La rencontre a également permis aux hôtes de susciter l’intérêt des dirigeants de banques et autres intermédiaires financiers pour le financement de l’agriculture, de lever toute inquiétude portée sur le financement agricole et d’inviter les dirigeants de ces institutions à investir dans le secteur.

« L’enjeu est non pas de savoir si le secteur financier peut accompagner le PAEIJ-SP (Projet d’Appui à l’Employabilité et à l’insertion des Jeunes dans les Secteurs porteurs) mais comment cet accompagnement doit se faire ? » a affirmé Victoire TOMEGAH DOGBE.



Le secteur agricole est le plus grand pourvoyeur d’emplois au Togo. Il  concentre 70% de la population active (dont 56% de femmes) ; attire de nombreux jeunes (68,9%) et se place ainsi en tête des secteurs porteurs. Cependant, il reçoit moins de 1% des concours du secteur financier à l’économie (rapport BCEAO, Mars 2012-Forum national). Or sans financement, il serait difficile voire impossible à un entrepreneur de réaliser son projet.

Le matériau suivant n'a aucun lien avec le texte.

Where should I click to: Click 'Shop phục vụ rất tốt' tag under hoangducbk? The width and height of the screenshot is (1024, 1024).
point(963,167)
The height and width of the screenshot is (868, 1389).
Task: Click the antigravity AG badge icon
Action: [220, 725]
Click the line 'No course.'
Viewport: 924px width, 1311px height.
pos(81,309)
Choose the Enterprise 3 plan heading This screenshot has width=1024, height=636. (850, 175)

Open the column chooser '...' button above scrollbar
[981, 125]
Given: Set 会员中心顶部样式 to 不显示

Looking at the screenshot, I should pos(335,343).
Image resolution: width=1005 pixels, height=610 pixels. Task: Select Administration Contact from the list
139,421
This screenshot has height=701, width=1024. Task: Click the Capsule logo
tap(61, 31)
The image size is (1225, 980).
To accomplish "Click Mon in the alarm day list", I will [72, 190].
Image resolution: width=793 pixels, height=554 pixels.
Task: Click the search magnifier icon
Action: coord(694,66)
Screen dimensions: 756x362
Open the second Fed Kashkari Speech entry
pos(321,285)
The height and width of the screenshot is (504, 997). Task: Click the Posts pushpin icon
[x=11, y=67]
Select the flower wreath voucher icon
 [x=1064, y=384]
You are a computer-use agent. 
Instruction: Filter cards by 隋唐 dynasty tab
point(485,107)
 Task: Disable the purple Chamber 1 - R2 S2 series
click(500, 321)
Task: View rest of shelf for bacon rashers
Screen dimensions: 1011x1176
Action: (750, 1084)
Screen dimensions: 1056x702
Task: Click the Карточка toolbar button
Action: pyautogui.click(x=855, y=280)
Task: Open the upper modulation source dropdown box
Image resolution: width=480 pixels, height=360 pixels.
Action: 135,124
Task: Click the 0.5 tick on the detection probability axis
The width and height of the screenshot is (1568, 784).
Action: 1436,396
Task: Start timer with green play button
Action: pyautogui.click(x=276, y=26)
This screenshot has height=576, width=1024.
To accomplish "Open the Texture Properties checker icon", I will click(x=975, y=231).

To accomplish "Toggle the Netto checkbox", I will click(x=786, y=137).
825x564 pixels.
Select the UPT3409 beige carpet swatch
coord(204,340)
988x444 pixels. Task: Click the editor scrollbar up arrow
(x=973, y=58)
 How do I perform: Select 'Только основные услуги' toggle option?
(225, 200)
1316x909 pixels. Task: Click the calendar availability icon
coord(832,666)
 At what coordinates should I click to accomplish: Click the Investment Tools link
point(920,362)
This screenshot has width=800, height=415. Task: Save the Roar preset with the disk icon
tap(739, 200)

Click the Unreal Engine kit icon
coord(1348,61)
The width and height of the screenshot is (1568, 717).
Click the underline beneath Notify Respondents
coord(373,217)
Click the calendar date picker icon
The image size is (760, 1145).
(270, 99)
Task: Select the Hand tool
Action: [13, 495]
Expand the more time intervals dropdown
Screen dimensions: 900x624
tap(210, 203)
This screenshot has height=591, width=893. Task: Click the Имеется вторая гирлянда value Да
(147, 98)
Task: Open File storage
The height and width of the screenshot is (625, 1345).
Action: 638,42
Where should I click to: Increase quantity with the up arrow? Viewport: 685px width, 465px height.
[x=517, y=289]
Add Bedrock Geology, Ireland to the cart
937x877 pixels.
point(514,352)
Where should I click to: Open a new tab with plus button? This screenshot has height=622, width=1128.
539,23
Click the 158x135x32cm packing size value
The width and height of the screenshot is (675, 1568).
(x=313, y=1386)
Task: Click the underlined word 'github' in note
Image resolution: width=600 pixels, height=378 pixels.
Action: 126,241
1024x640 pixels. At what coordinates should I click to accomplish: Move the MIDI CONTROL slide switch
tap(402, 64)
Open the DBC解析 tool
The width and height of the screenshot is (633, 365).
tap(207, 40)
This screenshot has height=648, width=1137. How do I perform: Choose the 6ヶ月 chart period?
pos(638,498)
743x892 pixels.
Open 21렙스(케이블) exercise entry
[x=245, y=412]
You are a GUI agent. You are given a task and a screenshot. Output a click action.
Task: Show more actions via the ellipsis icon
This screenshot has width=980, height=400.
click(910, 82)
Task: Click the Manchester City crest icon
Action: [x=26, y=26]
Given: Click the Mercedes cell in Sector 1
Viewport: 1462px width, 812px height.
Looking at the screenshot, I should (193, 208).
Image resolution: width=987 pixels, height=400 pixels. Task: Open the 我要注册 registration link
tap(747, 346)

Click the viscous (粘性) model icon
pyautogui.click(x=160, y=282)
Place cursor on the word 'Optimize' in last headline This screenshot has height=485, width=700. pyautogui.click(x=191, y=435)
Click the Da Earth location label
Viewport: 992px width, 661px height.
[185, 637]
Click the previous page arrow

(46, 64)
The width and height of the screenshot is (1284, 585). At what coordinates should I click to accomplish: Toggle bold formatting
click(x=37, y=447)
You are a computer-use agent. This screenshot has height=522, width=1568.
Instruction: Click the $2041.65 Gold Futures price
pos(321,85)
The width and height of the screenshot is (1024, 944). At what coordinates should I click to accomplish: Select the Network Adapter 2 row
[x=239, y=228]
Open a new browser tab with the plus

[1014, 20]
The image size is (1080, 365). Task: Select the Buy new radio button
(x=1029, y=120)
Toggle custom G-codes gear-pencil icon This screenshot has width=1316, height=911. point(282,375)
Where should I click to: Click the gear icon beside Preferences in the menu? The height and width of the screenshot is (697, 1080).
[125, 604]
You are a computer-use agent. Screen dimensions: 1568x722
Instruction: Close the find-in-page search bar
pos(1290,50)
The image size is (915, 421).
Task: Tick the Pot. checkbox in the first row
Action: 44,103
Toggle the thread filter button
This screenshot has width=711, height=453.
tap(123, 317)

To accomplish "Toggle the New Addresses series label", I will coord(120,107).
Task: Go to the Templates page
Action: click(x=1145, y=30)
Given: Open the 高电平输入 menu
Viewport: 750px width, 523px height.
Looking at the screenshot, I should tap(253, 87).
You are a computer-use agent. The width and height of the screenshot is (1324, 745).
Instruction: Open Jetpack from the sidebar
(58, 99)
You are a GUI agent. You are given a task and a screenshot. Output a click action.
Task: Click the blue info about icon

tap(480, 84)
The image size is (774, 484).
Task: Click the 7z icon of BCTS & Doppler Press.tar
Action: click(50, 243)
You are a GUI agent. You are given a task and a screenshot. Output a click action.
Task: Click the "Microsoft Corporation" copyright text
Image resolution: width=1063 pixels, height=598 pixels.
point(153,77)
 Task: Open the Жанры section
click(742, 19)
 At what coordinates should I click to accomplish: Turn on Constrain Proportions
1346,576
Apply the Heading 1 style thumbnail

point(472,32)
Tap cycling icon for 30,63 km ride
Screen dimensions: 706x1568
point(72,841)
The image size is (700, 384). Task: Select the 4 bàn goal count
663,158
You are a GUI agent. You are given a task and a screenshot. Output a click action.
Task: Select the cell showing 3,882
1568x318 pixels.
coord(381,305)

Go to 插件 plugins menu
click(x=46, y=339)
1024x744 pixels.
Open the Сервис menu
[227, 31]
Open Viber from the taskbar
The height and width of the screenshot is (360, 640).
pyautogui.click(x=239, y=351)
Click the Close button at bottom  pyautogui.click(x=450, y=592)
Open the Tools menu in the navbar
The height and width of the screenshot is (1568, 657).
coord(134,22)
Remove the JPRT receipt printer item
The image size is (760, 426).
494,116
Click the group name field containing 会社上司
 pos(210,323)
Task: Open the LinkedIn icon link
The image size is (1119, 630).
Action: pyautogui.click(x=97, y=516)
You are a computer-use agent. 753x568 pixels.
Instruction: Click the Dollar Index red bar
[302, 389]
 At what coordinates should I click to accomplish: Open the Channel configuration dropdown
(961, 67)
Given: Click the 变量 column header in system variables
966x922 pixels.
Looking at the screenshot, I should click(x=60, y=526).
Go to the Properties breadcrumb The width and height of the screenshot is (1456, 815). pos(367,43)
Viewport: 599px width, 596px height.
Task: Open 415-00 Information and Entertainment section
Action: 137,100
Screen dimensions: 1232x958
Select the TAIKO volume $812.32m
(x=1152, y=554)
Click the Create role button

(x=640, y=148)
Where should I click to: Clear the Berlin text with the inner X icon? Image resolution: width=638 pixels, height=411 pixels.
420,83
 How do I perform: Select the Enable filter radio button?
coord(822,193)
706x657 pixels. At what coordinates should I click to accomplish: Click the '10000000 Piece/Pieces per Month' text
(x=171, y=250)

Les ministres ont également fait part des efforts du gouvernement en faveur du secteur et de leur détermination à le révolutionner. « Nous devons à présent travailler à mettre en place une feuille de route pour lever les goulots d’étranglements et favoriser l’investissement du secteur financier » a assuré Ouro Koura AGADAZI.

Ils ont clairement notifié aux participants que le gouvernement a besoin de leur contribution et soutien afin d’impulser une nouvelle dynamique, mieux, une révolution  qui demande que le secteur financier aille vers le monde rural. « Notre ambition est relativement simple : vous amener à considérer le secteur agricole comme un secteur prioritaire à financer » a conclut Victoire Tomégah DOGBE.

Les acteurs du secteur financier ont pour leur part exprimé leurs préoccupations quant aux risques qui freinent le financement durable et de façon consistante ce secteur de l’agriculture.

Au terme des discussions, les parties ont convenu de lever les contraintes, d’approfondir les discussions afin que  les banques parviennent à contribuer de façon significative à ce secteur.